Capital contributions to companies: general
The company law provisions of some foreign jurisdictions, notably the USA, provide for the making of capital contributions to companies. A capital contribution is a contribution to the equity capital of a company, but is not made in exchange for shares issued to the contributor and it does not constitute a separate asset in its own right. See INTM503050 where any equity function arguments are raised.
An overseas company receiving a capital contribution may treat it in a number of ways, depending on the law of the foreign jurisdiction concerned and the conditions attaching to the payment. These may give the company a choice whether to designate the contribution as `surplus’ or as `capital’. Amounts designated as ‘surplus’ may be available for distribution to shareholders, subject to solvency requirements. Amounts designated as ‘capital’ may only be repayable by way of a capital reduction. A company’s balance sheet will generally show capital contributions made to it as an item of shareholders’ funds separate from paid up share capital. Capital contributions may be described, for example, as `additional paid in capital’.

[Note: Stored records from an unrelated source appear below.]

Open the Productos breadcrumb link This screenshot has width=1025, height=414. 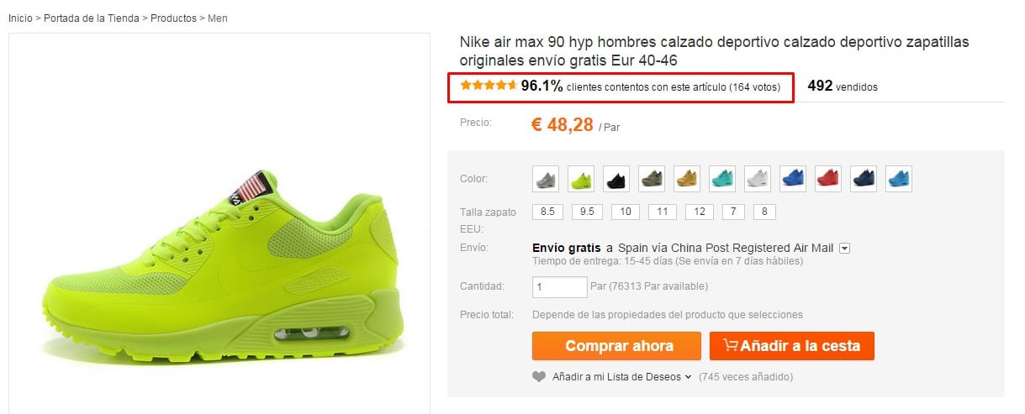[173, 18]
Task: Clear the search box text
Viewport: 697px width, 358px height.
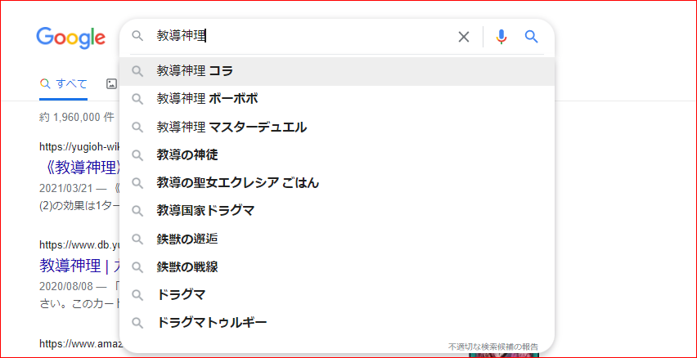Action: click(464, 37)
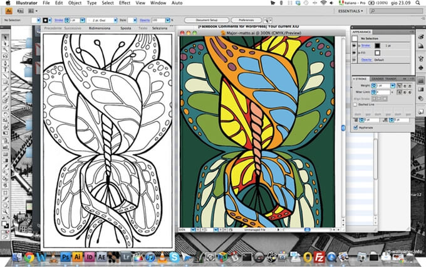The height and width of the screenshot is (267, 426).
Task: Select the Line Segment tool
Action: (5, 76)
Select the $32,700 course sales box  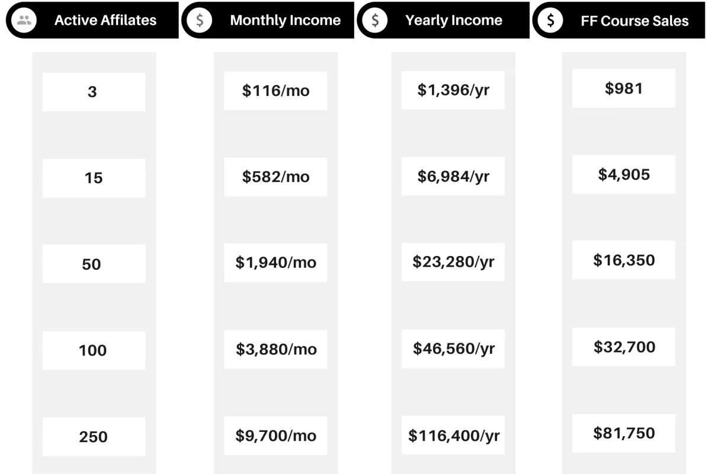point(624,347)
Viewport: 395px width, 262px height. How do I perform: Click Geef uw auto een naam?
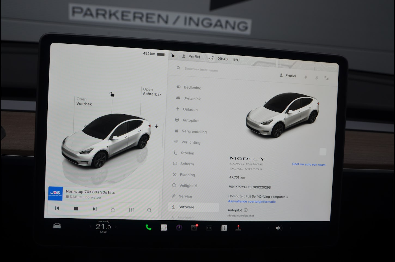click(x=309, y=164)
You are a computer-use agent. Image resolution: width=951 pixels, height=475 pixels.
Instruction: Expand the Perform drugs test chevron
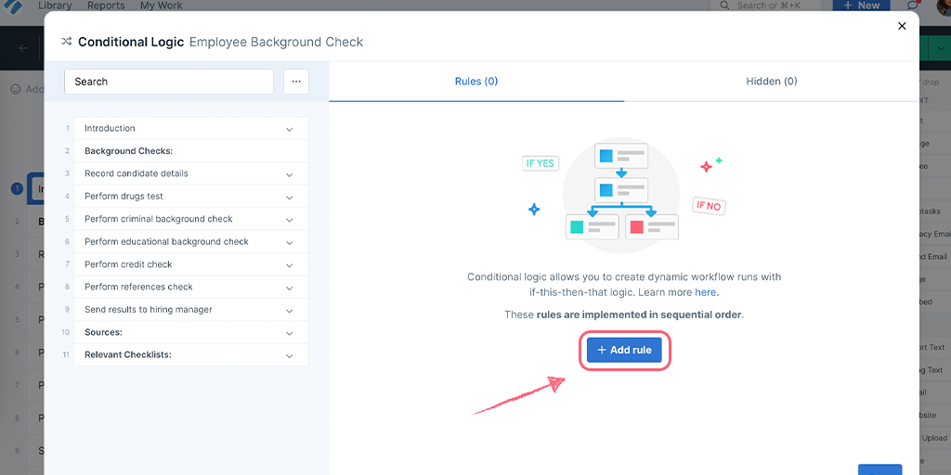(290, 197)
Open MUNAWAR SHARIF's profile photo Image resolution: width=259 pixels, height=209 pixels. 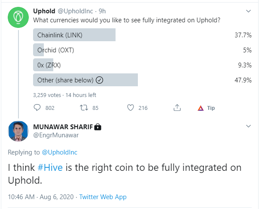point(18,131)
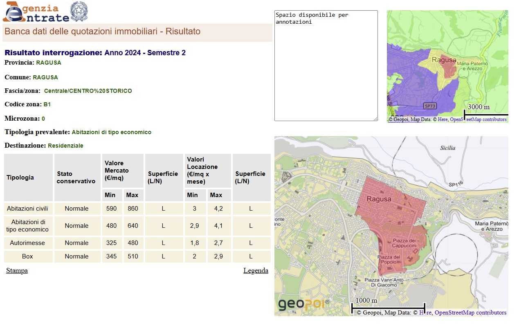Open OpenStreetMap contributors link on large map

(470, 313)
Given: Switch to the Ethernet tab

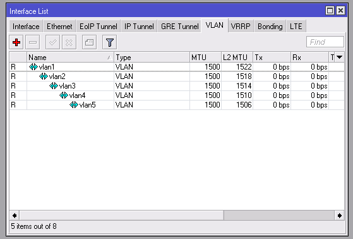Looking at the screenshot, I should (x=59, y=27).
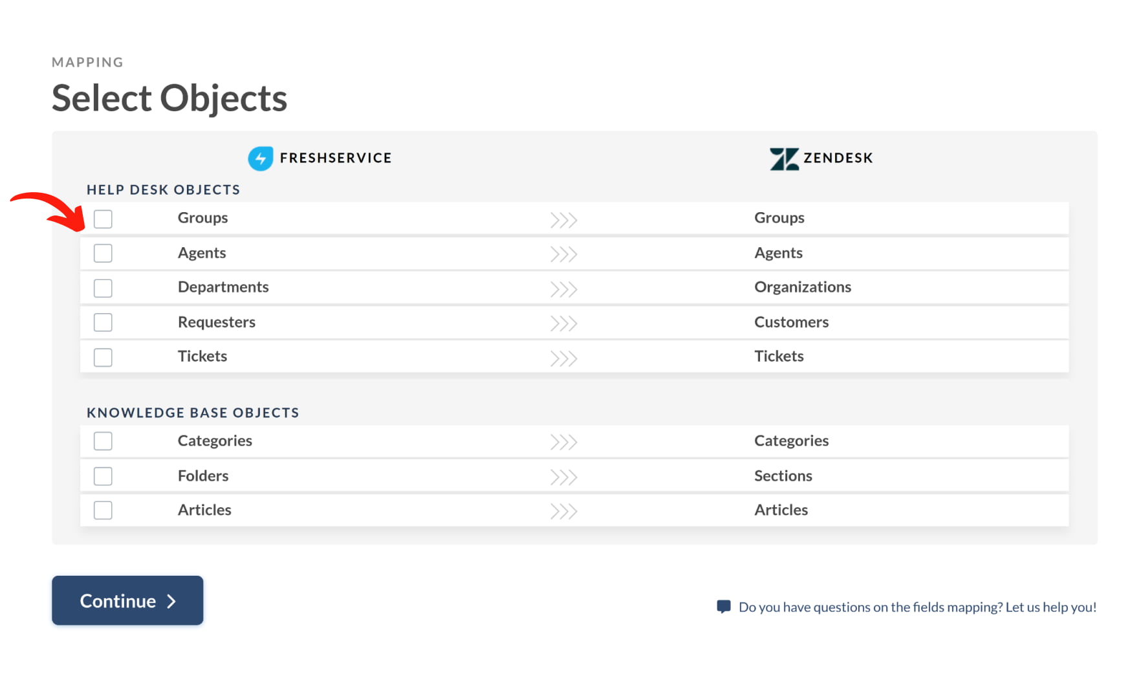Click the chat bubble icon near help text
The width and height of the screenshot is (1141, 676).
(x=724, y=606)
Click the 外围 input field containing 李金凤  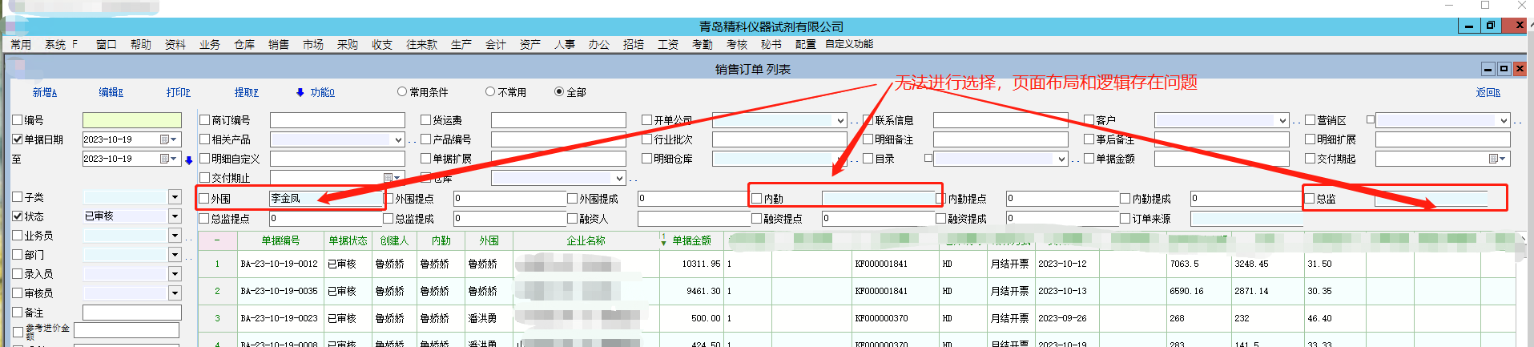pyautogui.click(x=324, y=198)
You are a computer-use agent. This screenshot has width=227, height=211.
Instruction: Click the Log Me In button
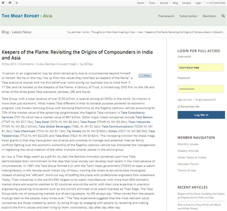coord(201,115)
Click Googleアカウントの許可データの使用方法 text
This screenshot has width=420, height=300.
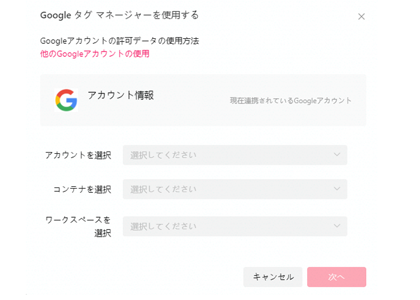(x=119, y=41)
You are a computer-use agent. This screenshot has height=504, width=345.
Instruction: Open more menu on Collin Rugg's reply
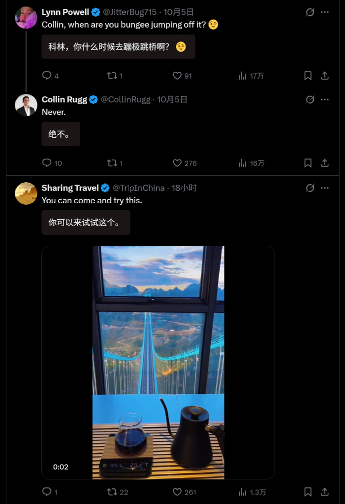pyautogui.click(x=325, y=100)
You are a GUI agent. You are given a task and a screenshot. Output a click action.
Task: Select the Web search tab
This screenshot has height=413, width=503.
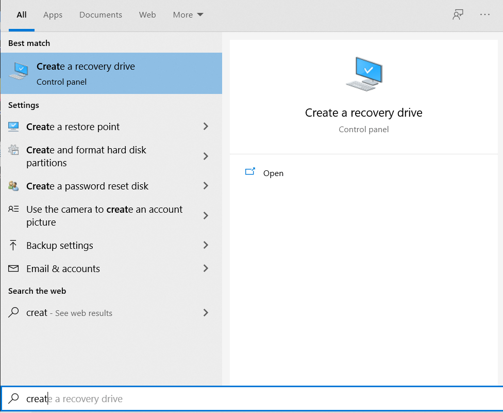[147, 15]

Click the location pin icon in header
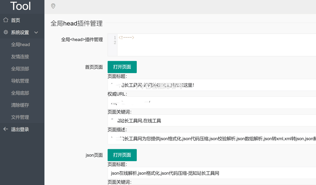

Capital contributions are not recognised under UK company law and if a payment is not made as part of the terms of issue of shares, it is possible it is either a loan or a gift. If a UK taxpayer contends that a sum paid to an overseas company is a capital contribution rather than a loan or gift, evidence to support that contention should be sought.
For example if a UK company suggests a payment to an overseas affiliate is a capital contribution rather than a loan or gift there should be evidence of the appropriate treatment in the company accounts. If however there is a possibility that the money can be repaid, it is likely to be a debt within the loan relationships regime, see CTM51200. It is therefore necessary to examine all the circumstances surrounding the money transfer before coming to any conclusion as to what the nature of the payment is. If however agreement cannot be reached as to the nature of the payment and therefore the tax consequences (see CG43501 and CG43502 below), the decision lies with the Tribunals and the Courts.
Occasionally a capital contribution may be made to a UK company. As capital contributions are not a concept formally recognised within UK company law, a contribution received by a UK company should be reported within distributable reserves either as a gift or possibly a donation. If however it can be repaid in any circumstances it should be considered as a loan falling within the loan relationships regime.